YOUR TASK:
Would you return, word for word, the lines of the data below from the line with "857x504 pixels." through the line with "The height and width of the screenshot is (630, 840).", and no others?
####################
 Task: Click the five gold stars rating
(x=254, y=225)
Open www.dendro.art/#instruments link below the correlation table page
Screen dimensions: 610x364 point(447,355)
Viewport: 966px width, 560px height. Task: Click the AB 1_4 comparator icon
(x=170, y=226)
####################
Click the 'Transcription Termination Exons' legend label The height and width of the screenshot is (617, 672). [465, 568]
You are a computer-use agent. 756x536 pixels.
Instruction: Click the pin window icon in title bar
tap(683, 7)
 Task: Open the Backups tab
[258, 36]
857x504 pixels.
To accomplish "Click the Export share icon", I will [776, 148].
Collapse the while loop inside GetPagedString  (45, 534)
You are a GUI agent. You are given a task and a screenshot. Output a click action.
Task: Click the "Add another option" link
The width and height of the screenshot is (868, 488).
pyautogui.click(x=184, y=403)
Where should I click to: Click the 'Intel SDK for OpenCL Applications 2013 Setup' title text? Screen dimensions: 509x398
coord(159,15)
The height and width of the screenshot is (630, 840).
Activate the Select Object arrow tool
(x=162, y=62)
####################
FINISHED EXERCISE:
857x504 pixels.
To accomplish "Click the Export share icon", I will [776, 148].
Collapse the while loop inside GetPagedString  (45, 534)
You are a GUI agent. You are given a task and a screenshot. Output a click action.
Task: Click the "Add another option" link
The width and height of the screenshot is (868, 488).
pyautogui.click(x=184, y=403)
Where should I click to: Click the 'Intel SDK for OpenCL Applications 2013 Setup' title text? Screen dimensions: 509x398
coord(159,15)
The height and width of the screenshot is (630, 840).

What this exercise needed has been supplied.